TEXT:
===============

Automating Extraction of Emails (GDS version 5.7)

An anonymous visitor to this site kindly provided an updated version to work with GDS 5.7. It requires one more step as it starts from the GDS timeline page rather than the home page but otherwise operates the same. As before it works following then 'email' link from the timeline and repeated following the '<Older' links to, hopefully, progress through the complete history of cached (& still existent) emails.

Here is the program I wrote with the visitor's modifications to extracting all cached emails from Google Desktop Search version 5.7, automatically: Download GDSCachedEmailExtractor.pl version 5 (5 KiB).

How to use it:

  1. System Requirements: GDS installed. A Perl interpreter.
  2. Open GDS.
  3. Click on 'Browse Timeline' to get the GDS timeline page.
  4. Copy the URL of the GDS timeline page.
  5. Open a text console window (aka "MS-DOS box" or "Command Prompt").
  6. Run the program from the command line with the GDS timeline page URL as the command line parameter. (I.e. type: perl GDSCachedEmailExtractor.pl "<GDS timeline page URL>" <Enter>.)
  7. The emails should (hopefully!) be saved as HTML files in a subdirectory of the current working directory called 'RecoveredEmail'.

Automating Conversion of Email Web Pages to Emails

Unfortunately a collection of several thousand web pages containing email text is not as useful as emails in a mail folder in an email client sorted by Subject, Date, From etc., although far more flexible than when they were just stuck in GDS's cache. Fortunately the most common mail folder format, Mbox, is very simple and basically consists of just the emails pasted one after another with a line beginning with 'From ' as the separator so one could copy the email body & headers from the HTML source code of those web pages, paste them in and add MIME type headers to tell the email client that email body is in HTML. Unfortunately the dates & addresses in the headers are in the wrong format for emails so those will need conversion too. That would be tedious to do manually for a few emails let alone thousands.

Here is a program I wrote to do that, converting emails saved from Google Desktop Search back to an Mbox email folder, automatically: Download GDSSavedEmailsToMbox.pl (8 KiB).

How to use it:

  1. System Requirements: A Perl interpreter. (GDS need not be installed.)

===============

A run of records:
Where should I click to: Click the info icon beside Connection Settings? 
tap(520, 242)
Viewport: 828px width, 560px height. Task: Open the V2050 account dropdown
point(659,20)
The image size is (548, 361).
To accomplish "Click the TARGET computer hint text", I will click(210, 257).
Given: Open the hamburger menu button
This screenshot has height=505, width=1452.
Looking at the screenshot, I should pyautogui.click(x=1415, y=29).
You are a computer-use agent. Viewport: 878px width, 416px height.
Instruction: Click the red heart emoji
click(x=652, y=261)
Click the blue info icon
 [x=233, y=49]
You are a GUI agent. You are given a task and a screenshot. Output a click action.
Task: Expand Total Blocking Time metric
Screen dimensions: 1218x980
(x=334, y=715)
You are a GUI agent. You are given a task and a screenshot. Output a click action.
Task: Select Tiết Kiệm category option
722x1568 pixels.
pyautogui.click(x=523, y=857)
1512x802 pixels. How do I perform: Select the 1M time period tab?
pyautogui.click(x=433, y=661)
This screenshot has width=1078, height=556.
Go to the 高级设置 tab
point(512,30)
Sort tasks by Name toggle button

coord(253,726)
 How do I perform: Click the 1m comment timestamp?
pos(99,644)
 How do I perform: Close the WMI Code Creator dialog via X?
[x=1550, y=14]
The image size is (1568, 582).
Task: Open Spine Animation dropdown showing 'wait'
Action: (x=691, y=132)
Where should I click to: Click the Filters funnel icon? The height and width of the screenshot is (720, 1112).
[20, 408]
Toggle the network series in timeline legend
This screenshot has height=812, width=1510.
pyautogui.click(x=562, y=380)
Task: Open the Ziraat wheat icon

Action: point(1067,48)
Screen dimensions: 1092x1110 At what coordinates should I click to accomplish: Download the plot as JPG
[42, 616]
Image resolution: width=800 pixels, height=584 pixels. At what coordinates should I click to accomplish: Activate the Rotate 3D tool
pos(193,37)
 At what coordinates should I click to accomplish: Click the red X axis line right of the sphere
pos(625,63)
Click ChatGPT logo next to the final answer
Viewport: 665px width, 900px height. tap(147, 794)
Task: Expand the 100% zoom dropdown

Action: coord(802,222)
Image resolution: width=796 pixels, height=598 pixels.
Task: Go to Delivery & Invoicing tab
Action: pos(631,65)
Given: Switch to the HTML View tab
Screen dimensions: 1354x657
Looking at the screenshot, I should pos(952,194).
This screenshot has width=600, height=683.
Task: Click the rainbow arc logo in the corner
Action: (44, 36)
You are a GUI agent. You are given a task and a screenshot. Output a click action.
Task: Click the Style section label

===============

WHAT THE EXERCISE ASKS: Write out the full text on extracting cached emails from Google Desktop Search word for word.

REPLY TO THE TASK:
Automating Extraction of Emails (GDS version 5.7)

An anonymous visitor to this site kindly provided an updated version to work with GDS 5.7. It requires one more step as it starts from the GDS timeline page rather than the home page but otherwise operates the same. As before it works following then 'email' link from the timeline and repeated following the '<Older' links to, hopefully, progress through the complete history of cached (& still existent) emails.

Here is the program I wrote with the visitor's modifications to extracting all cached emails from Google Desktop Search version 5.7, automatically: Download GDSCachedEmailExtractor.pl version 5 (5 KiB).

How to use it:

  1. System Requirements: GDS installed. A Perl interpreter.
  2. Open GDS.
  3. Click on 'Browse Timeline' to get the GDS timeline page.
  4. Copy the URL of the GDS timeline page.
  5. Open a text console window (aka "MS-DOS box" or "Command Prompt").
  6. Run the program from the command line with the GDS timeline page URL as the command line parameter. (I.e. type: perl GDSCachedEmailExtractor.pl "<GDS timeline page URL>" <Enter>.)
  7. The emails should (hopefully!) be saved as HTML files in a subdirectory of the current working directory called 'RecoveredEmail'.

Automating Conversion of Email Web Pages to Emails

Unfortunately a collection of several thousand web pages containing email text is not as useful as emails in a mail folder in an email client sorted by Subject, Date, From etc., although far more flexible than when they were just stuck in GDS's cache. Fortunately the most common mail folder format, Mbox, is very simple and basically consists of just the emails pasted one after another with a line beginning with 'From ' as the separator so one could copy the email body & headers from the HTML source code of those web pages, paste them in and add MIME type headers to tell the email client that email body is in HTML. Unfortunately the dates & addresses in the headers are in the wrong format for emails so those will need conversion too. That would be tedious to do manually for a few emails let alone thousands.

Here is a program I wrote to do that, converting emails saved from Google Desktop Search back to an Mbox email folder, automatically: Download GDSSavedEmailsToMbox.pl (8 KiB).

How to use it:

  1. System Requirements: A Perl interpreter. (GDS need not be installed.)